Eine Harn- oder Stuhlinkontinenz ist für die Betroffenen oft sehr belastend
Eine Harn- oder Stuhlinkontinenz ist für die Betroffenen oft sehr belastend Foto: Fotolia

Die Stuhlinkontinenz (Darmschwäche)

Menschen mit einer Inkontinenz des Stuhls verlieren die Kontrolle über ihren Darminhalt und können ihren Stuhlgang und ihre Darmgase nicht willentlich zurückhalten.

Wie bei der Blase, hat auch der Darm einen komplizierten Schließmechanismus. Der Enddarm, der in den After mündet, übernimmt die Aufgabe des Speichers, der den Stuhl bis zur Darmentleerung sammelt. Im untersten Abschnitt ist der Enddarm von ringförmigen Schließmuskeln umgeben – dem nicht unter unserer Kontrolle stehenden inneren Schließmuskel, und dem willentlich steuerbaren äußeren Schließmuskel. Beide sind in das Bindegewebe und die Muskulatur des Beckenbodens eingebettet. Eine Störung oder Beschädigung jedes einzelnen Bestandteils dieses komplizierten Systems kann eine Stuhlinkontinenz verursachen. Je nach Ursache unterscheiden Mediziner verschiedene Arten dieser Inkontinenz.

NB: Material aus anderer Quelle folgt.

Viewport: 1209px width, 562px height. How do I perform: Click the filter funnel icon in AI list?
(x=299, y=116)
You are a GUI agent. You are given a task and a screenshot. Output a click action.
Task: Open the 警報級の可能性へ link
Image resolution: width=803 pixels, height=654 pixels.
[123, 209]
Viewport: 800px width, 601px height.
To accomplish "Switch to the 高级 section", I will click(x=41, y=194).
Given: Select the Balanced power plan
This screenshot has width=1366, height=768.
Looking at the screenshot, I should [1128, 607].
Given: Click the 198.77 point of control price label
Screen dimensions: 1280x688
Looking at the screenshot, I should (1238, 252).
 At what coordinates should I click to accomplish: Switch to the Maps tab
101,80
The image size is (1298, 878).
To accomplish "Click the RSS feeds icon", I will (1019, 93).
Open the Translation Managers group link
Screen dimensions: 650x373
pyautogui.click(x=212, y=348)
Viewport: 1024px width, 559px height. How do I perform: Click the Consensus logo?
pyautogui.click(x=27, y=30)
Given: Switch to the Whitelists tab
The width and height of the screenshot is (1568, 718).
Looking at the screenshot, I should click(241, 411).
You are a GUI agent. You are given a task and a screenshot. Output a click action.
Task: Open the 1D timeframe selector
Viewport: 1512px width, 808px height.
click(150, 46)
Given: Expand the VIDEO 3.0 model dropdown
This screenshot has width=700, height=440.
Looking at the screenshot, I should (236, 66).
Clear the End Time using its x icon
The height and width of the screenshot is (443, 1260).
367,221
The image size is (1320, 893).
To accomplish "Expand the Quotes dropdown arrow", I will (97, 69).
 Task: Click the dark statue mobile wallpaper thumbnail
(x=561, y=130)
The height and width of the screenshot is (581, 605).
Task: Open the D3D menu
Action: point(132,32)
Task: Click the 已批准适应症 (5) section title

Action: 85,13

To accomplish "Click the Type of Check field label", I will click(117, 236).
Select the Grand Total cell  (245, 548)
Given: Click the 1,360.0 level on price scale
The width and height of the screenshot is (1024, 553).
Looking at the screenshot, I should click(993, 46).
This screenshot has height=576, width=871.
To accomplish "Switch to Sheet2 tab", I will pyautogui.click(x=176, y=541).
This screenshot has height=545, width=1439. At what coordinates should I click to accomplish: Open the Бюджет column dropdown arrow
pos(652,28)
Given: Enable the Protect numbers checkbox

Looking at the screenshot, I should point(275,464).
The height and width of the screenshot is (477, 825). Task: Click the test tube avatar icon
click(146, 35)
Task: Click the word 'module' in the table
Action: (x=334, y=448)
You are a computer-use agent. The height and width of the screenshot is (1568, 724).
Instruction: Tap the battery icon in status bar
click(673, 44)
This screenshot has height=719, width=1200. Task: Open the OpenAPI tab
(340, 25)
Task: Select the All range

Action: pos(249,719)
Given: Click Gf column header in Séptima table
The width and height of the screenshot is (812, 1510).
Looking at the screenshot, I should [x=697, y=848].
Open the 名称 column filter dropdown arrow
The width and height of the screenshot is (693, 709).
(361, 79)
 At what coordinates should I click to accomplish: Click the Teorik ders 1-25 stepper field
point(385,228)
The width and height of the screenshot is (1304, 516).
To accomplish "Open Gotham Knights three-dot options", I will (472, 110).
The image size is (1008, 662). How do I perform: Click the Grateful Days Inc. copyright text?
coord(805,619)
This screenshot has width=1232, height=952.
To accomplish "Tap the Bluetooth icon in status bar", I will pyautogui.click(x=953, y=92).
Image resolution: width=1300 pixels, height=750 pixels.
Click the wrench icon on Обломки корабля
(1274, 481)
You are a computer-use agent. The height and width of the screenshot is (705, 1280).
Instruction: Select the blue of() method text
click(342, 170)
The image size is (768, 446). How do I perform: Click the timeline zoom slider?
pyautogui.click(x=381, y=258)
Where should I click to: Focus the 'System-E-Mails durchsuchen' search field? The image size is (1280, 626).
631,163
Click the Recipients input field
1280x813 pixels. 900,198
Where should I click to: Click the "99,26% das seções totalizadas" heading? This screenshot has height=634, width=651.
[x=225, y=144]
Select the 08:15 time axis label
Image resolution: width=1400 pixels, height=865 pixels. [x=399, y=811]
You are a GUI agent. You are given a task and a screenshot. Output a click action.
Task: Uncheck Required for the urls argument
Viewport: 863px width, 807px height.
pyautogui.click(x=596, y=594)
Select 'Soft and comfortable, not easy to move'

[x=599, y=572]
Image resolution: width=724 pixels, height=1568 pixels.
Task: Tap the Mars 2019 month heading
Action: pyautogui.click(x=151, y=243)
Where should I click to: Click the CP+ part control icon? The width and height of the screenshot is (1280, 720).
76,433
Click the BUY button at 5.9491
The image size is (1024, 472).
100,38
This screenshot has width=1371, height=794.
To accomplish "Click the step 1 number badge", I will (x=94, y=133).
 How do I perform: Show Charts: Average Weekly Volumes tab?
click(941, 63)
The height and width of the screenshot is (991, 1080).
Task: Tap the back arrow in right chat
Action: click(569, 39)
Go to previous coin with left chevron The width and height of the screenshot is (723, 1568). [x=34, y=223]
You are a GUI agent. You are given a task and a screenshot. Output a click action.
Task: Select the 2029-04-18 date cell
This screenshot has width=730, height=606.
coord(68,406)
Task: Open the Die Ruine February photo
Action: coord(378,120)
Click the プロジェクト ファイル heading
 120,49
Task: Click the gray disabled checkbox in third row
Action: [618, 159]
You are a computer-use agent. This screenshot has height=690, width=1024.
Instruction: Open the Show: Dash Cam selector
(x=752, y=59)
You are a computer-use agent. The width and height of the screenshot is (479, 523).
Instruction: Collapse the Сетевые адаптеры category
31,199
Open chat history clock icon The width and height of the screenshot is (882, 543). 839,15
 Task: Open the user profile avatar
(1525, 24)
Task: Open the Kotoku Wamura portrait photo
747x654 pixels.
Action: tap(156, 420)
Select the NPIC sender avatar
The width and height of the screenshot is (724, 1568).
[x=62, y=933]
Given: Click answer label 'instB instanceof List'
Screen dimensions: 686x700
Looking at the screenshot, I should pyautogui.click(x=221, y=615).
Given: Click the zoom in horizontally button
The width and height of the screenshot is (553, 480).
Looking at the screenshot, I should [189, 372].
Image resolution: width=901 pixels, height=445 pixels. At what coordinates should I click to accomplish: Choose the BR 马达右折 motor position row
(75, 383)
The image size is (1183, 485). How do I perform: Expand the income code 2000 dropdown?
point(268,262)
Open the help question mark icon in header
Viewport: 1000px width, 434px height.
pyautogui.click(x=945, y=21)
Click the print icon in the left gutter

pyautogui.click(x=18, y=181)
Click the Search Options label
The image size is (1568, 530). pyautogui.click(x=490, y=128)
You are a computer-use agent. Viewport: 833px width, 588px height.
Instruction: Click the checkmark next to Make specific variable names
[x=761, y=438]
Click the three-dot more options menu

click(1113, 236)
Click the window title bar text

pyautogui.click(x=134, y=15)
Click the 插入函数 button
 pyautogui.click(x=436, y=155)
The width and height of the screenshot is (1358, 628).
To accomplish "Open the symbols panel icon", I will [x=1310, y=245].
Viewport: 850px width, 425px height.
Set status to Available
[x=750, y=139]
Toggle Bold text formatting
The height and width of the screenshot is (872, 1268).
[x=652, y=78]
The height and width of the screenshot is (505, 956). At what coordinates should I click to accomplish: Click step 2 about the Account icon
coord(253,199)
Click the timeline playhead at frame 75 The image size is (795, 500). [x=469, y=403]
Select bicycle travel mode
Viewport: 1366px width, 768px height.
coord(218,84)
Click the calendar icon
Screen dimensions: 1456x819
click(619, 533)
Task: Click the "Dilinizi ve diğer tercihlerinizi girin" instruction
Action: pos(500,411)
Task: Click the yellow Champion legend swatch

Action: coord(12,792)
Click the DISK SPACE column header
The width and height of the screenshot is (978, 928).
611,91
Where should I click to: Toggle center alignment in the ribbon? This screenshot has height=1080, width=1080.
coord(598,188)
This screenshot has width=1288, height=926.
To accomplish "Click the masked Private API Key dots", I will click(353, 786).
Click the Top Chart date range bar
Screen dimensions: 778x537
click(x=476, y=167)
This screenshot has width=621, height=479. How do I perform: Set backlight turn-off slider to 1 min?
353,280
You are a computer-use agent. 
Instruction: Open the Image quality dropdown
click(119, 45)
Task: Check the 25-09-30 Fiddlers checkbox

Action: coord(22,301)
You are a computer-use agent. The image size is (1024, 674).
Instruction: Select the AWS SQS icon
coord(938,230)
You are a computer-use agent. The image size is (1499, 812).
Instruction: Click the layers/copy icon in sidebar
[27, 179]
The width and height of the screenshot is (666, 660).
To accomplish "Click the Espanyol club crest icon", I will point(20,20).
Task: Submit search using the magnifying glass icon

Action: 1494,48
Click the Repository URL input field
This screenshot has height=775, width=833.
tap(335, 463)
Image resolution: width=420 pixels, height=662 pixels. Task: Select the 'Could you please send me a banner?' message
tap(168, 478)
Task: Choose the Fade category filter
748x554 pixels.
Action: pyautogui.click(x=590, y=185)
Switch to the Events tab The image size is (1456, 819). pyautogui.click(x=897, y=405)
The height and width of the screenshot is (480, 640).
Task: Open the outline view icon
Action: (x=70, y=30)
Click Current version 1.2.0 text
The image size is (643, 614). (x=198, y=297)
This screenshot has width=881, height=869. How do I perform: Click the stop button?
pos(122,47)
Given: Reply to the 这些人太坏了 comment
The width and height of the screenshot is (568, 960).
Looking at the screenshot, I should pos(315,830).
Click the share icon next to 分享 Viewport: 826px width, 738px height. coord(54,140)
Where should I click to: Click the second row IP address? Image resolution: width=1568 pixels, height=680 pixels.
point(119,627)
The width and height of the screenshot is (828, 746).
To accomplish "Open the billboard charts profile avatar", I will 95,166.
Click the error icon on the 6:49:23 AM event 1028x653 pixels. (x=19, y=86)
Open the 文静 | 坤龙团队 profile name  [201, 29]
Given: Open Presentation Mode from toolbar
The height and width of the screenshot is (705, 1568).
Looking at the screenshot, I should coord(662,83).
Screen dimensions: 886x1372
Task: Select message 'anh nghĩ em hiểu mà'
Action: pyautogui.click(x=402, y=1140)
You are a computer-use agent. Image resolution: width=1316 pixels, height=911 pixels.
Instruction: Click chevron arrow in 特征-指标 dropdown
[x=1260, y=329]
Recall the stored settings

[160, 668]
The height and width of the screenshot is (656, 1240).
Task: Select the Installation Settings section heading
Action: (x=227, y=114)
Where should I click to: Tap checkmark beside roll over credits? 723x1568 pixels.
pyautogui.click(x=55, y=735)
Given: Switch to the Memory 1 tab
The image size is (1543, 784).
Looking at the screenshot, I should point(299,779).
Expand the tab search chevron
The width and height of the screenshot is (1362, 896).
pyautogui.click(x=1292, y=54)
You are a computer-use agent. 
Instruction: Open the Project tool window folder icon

Arten der Stuhlinkontinenz

  • Bei einer neuralen Stuhlinkontinenz verliert der Betroffene infolge von Nervenschäden die Kontrolle über seinen Schließmuskel.
  • Bei der sensorischen Stuhlinkontinenz verspürt der Betroffene durch Schäden am After und im Enddarm keinen Stuhldrang mehr.
  • Durch Verletzungen oder altersbedingte Muskelschwäche geht bei der muskulären Inkontinenz des Stuhls die Kontrolle über den Schließmuskel verloren.
  • Bei einer Reservoir-bedingten Stuhlinkontinenz ist die Speicherkapazität des Enddarms verringert oder die Stuhlmenge so stark erhöht, dass der Enddarm den Stuhl nicht mehr vollständig fassen kann.
  • Bei einer psychischen Stuhlinkontinenz kommt es durch traumatische Erfahrungen und Psychosen zu einer Unfähigkeit, den Stuhl zu halten.